Immunofoco secures nearly RMB 200 million in Pre-IPO round to advance solid tumor and in vivo CAR‑T dual‑engine strategy

Recently, Immunofoco, a globally leading innovative cell therapy company, completed a Pre-IPO round of financing amounting to nearly RMB 200 million. This round was led by Gaorong Ventures and Jifeng Ventures, with participation from Shenzhen Angel FOF and Mingdao Investment. Existing shareholder IN Capital continued to increase its investment, and China Renaissance served as the exclusive financial advisor.

Including this round, Immunofoco has completed three financing rounds in less than a year, with a total accumulated financing amount exceeding RMB 600 million. Immunofoco has attracted numerous internationally renowned biomedical funds, insurance funds, and industrial funds, including Vivo Capital, Taiping Healthcare Fund, Fosun Health Capital, and Green Pine Capital Partners. This reflects investors' strong attention to and recognition of Immunofoco's CAR-T technology platform for solid tumors, its clinical data and progress, its in-vivo CAR-T technology positioning, and its management team.

Since its establishment, Immunofoco has focused on addressing clinical needs in the field of solid tumor treatment. Targeting the current pain points of CAR-T therapies for solid tumors, Immunofoco has built cutting-edge next-generation CAR-T technology platforms, including SNR, Peri Cruiser®, T-Booster, and SolidGuard. These platforms are designed to overcome challenges such as antigen heterogeneity, on-target off-tumor toxicity, T cell exhaustion, insufficient tumor tissue infiltration, and the immunosuppressive tumor microenvironment, providing technical support for the continuous expansion of its solid tumor CAR-T product pipeline. Simultaneously, to address the pain points of long production cycles and high costs associated with autologous CAR-T products, Immunofoco has developed the FOCO CAR manufacturing process, effectively shortening the production cycle and significantly reducing production costs, thereby improving the accessibility of autologous CAR-T products.

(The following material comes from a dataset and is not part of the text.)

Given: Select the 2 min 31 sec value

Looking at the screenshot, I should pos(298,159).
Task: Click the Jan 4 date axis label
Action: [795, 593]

According to Frost & Sullivan data, Immunofoco's potential best-in-class candidate product, IMC002 (targeting CLDN18.2), is the second fastest-progressing solid tumor CAR-T therapy globally in clinical development. In the Phase I/IIa clinical trial, the RP2D dose group achieved a median progression-free survival of 6.9 months and a median overall survival of 18.2 months in third-line and beyond gastric cancer patients. One patient achieved complete response according to RECIST 1.1 criteria, with all tumor tissue completely disappearing 36 weeks after IMC002 infusion. As of the latest follow-up assessment (January 2026), the patient has maintained complete response for over 70 weeks without receiving any additional anti-tumor therapy. The pivotal Phase III clinical trial for advanced gastric cancer was initiated in the third quarter of 2025, and patient enrollment is currently underway. IMC001 (targeting EpCAM) is the world's only EpCAM CAR-T therapy that has simultaneously received Investigational New Drug approvals from both the U.S. FDA and China's NMPA and has entered the Phase I clinical stage. Multiple product pipelines are steadily advancing, with continuous accumulation of clinical and research and development data.

Building upon the steady advancement of its autologous CAR-T programs in clinical development, Immunofoco has made a forward-looking investment in cutting-edge in vivo CAR-T technology, establishing its proprietary iMAGIC in vivo CAR-T platform. This platform is based on a novel lentiviral vector capable of specifically recognizing and transducing T cells in situ. It utilizes an AI-optimized, detargeted MxV glycoprotein combined with a proprietary T-cell targeting module to achieve selective T-cell activation and transduction in vivo, while minimizing the risk of off-target gene delivery to non-T cells.

The iMAGIC platform has been validated across multiple preclinical models and programs, including projects targeting CD19 (IMV101), BCMA (IMV102), and CLDN18.2 (IMV103). Some of the related research findings have been selected for presentation at the American Society of Gene and Cell Therapy Annual Meeting, ASGCT's Breakthroughs in Targeted In Vivo Gene Editing, and the 67th American Society of Hematology Annual Meeting, showcased in poster format.